Data Preparation

Data Preparation

Time-series Data Preparation organizes and formats transactional data into time-series data to predict trends and seasonality in the data.

Transactional data is timestamped data recorded over a period at no specific frequency, while time-series data is timestamped data recorded over a period at a particular frequency. The frequency or time interval can be from seconds to yearly or any other decided interval. 

Transactional data is converted into time-series data by attributing frequency to the data. This is achieved by bundling or aggregating the transactional data into time-series data of the selected interval. Transactional data, when attributed with frequency, can be analyzed as time-series data.

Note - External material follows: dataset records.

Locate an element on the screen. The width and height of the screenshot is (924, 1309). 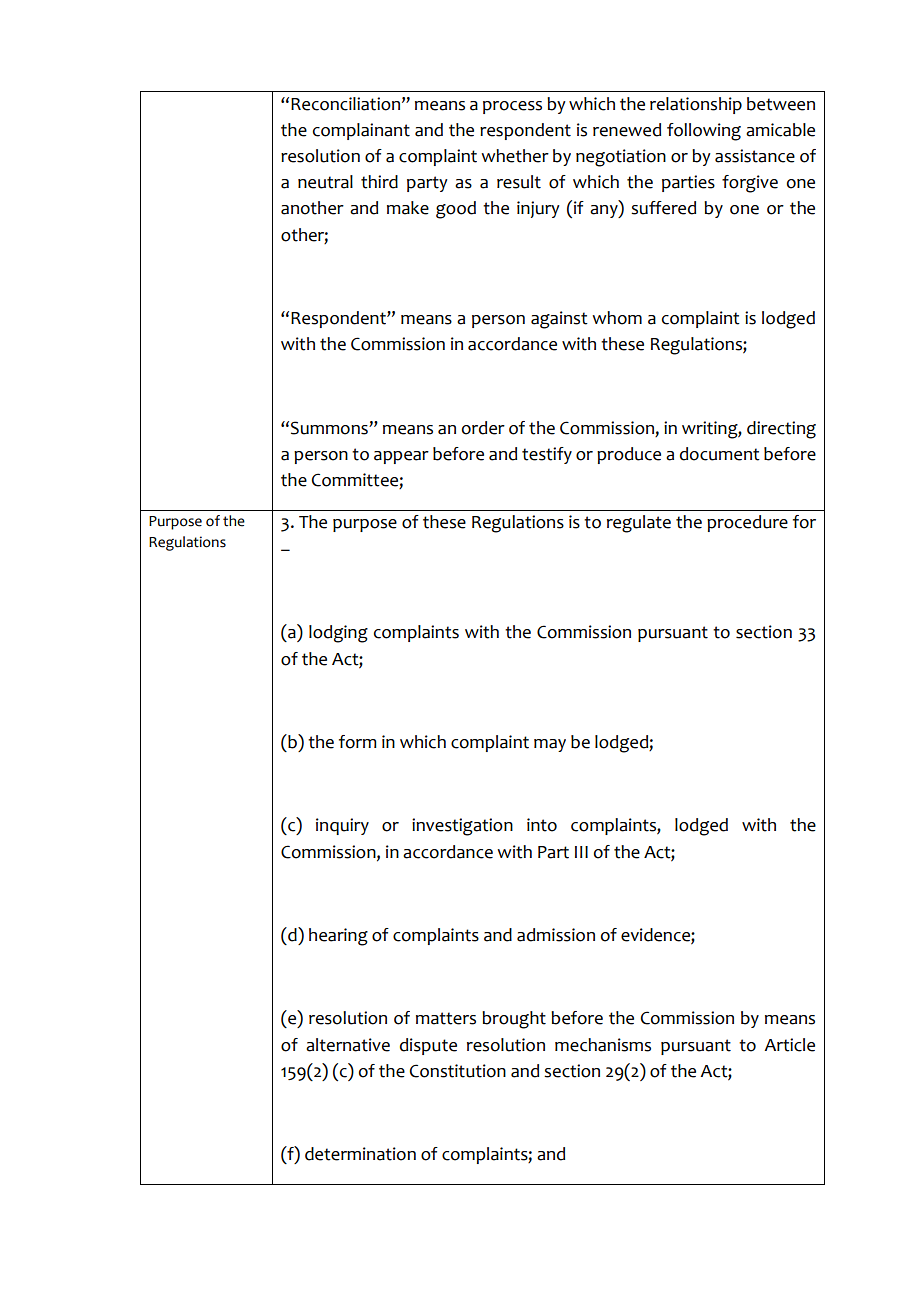
against is located at coordinates (559, 320).
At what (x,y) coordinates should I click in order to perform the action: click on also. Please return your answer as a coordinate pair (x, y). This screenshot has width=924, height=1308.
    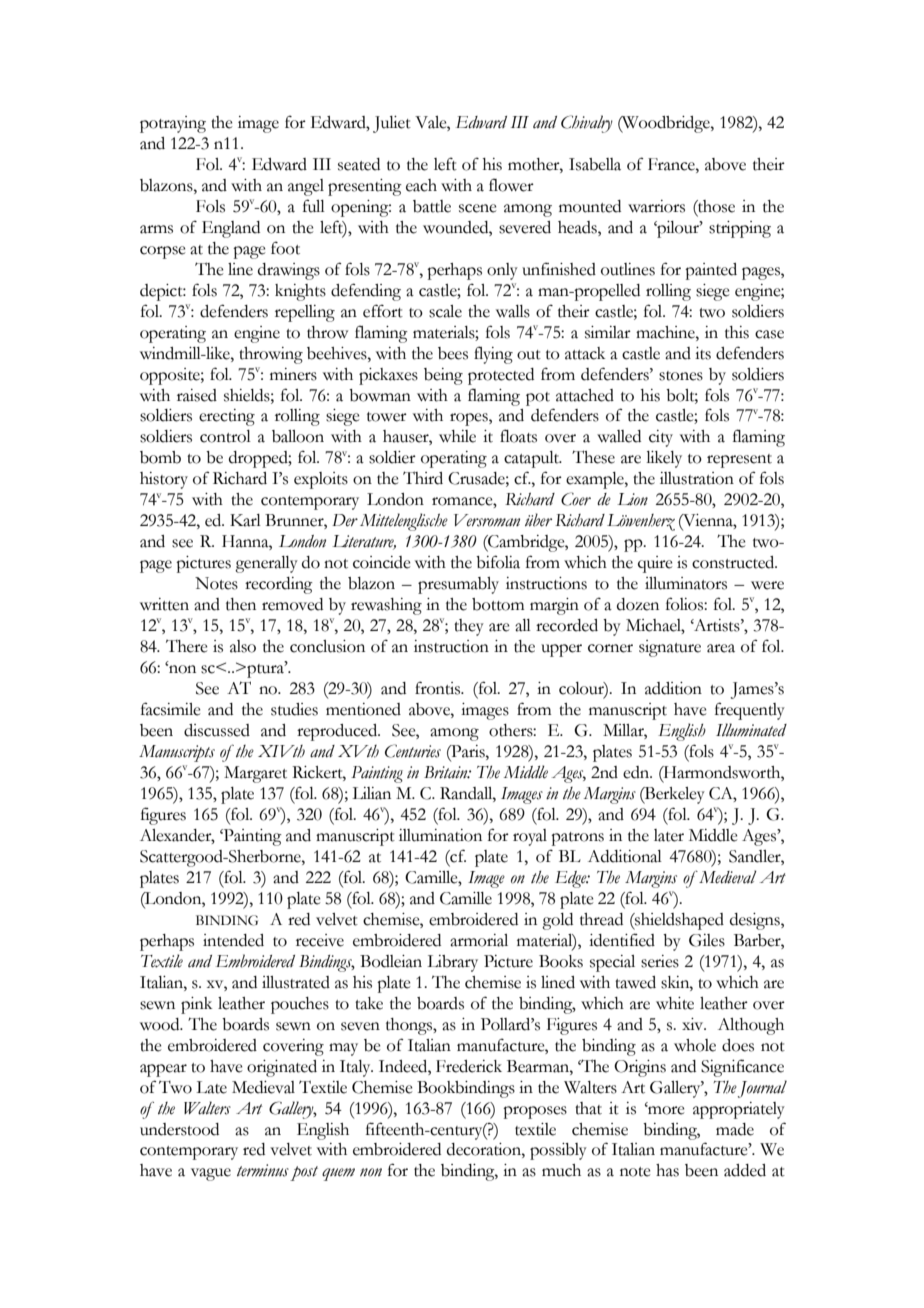
    Looking at the image, I should click on (243, 646).
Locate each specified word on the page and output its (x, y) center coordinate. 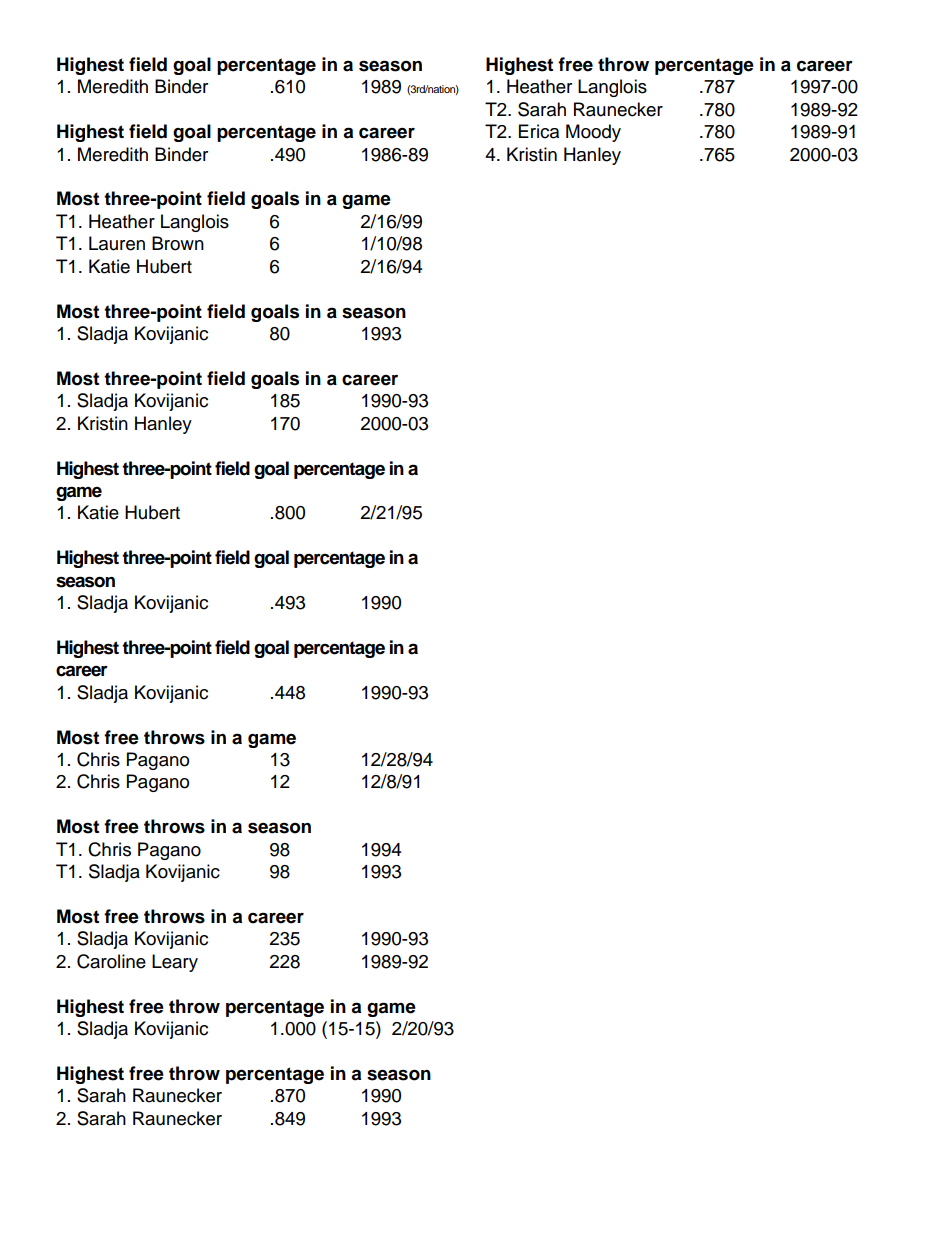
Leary (175, 963)
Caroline (111, 961)
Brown (178, 243)
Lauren (117, 243)
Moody (593, 133)
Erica (539, 131)
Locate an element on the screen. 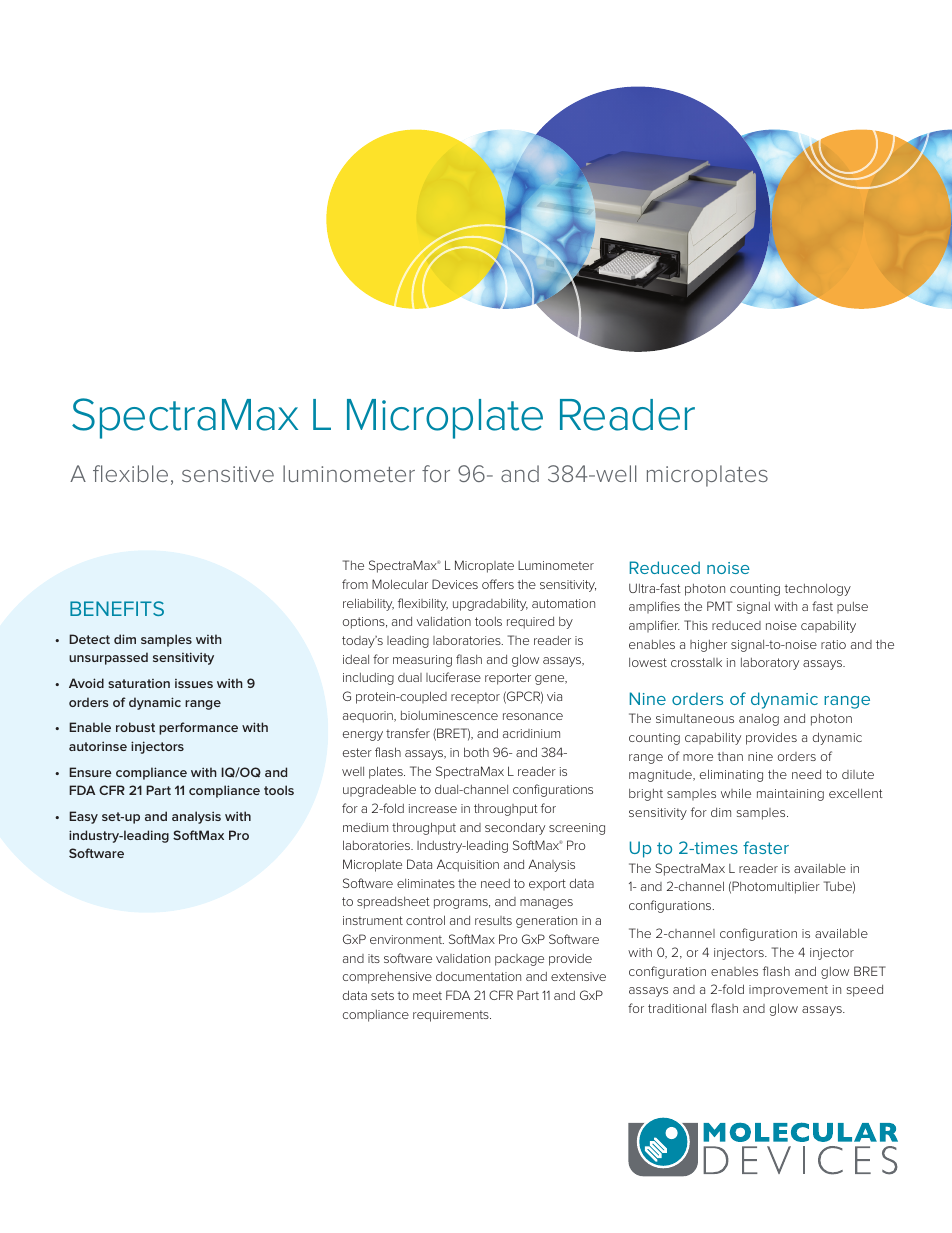  meet is located at coordinates (427, 995).
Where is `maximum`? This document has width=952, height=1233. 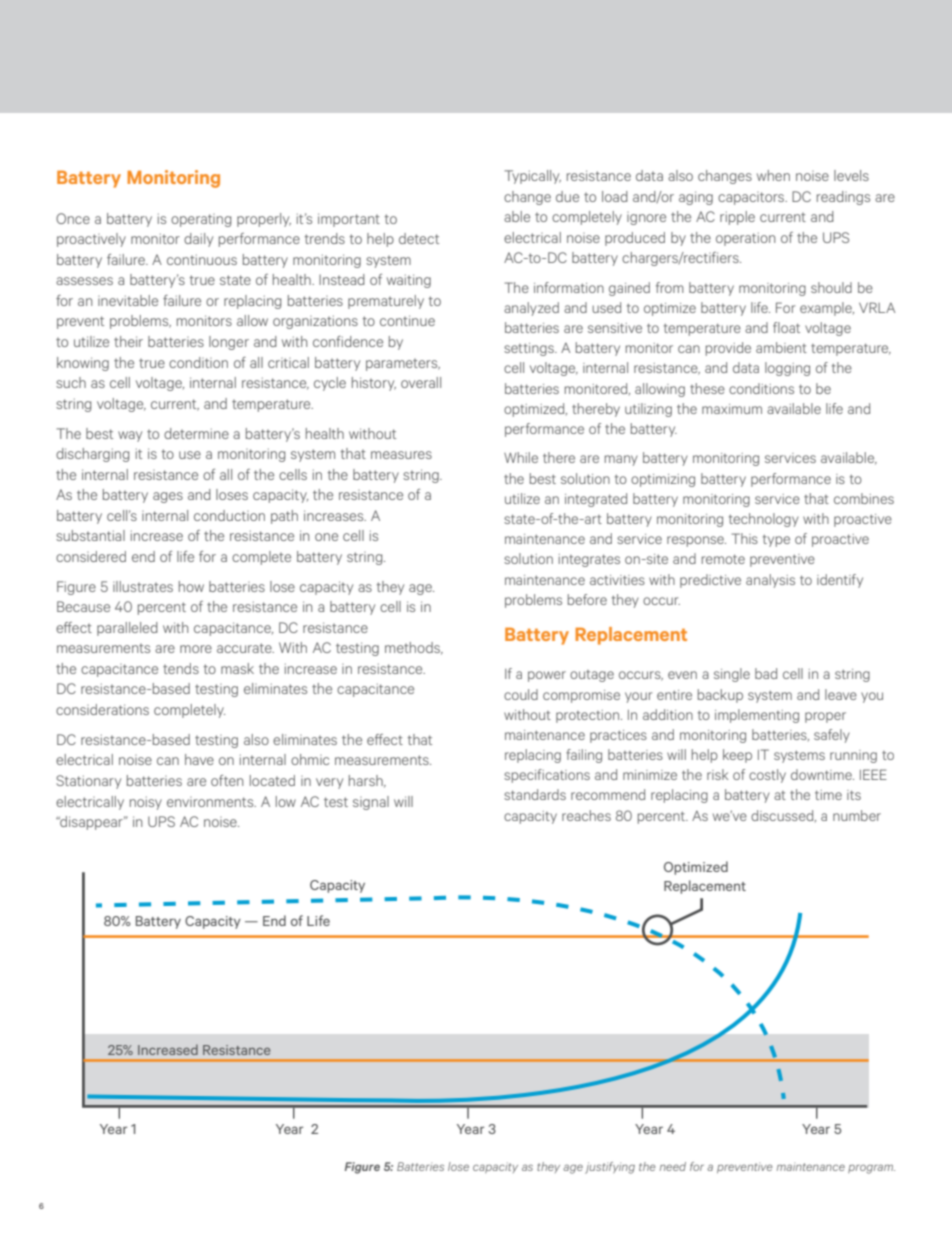 maximum is located at coordinates (732, 409).
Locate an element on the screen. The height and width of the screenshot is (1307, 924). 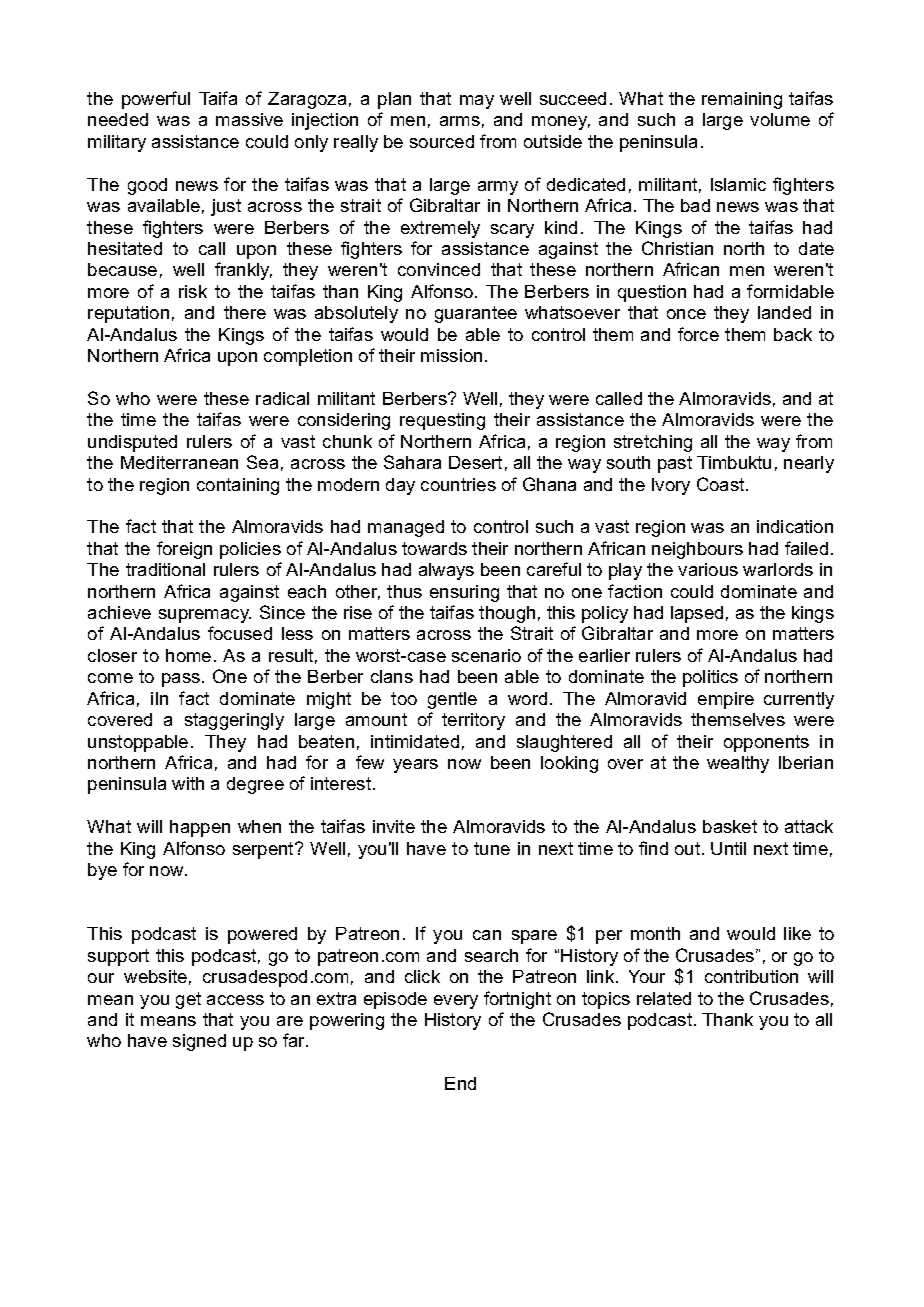
wealthy is located at coordinates (738, 764).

Why is Time-series Data Preparation required

You can predict trends and seasonal variations in the time-series data that are not visible in transactional data.

How is Time-series Data Preparation done in rubiscape

Using the Rubiscape Time-series Data Preparation feature, you can analyze your time-series data by performing the following tests.

  • Accumulation
  • Missing value imputation
  • Transformation
  • Differencing

The feature converts the irregularly recorded timestamped data into data at the time interval defined by you. You can then run either one or more of the four data preparation tests in rubiscape, in any order you want. You can also run all four available tests simultaneously. When all the tests are selected to run, the tests are executed in the order – accumulation, missing value imputation, transformation, and differencing.  

  1. In accumulation, the time-series data is aggregated in the selected time interval.
  2. In missing value imputation, the missing values in the data are removed or replaced in the accumulated time-series data.
  3. In transformation, the time-series data is normalized. The data is rescaled from the original range to a new range between 0 and 1.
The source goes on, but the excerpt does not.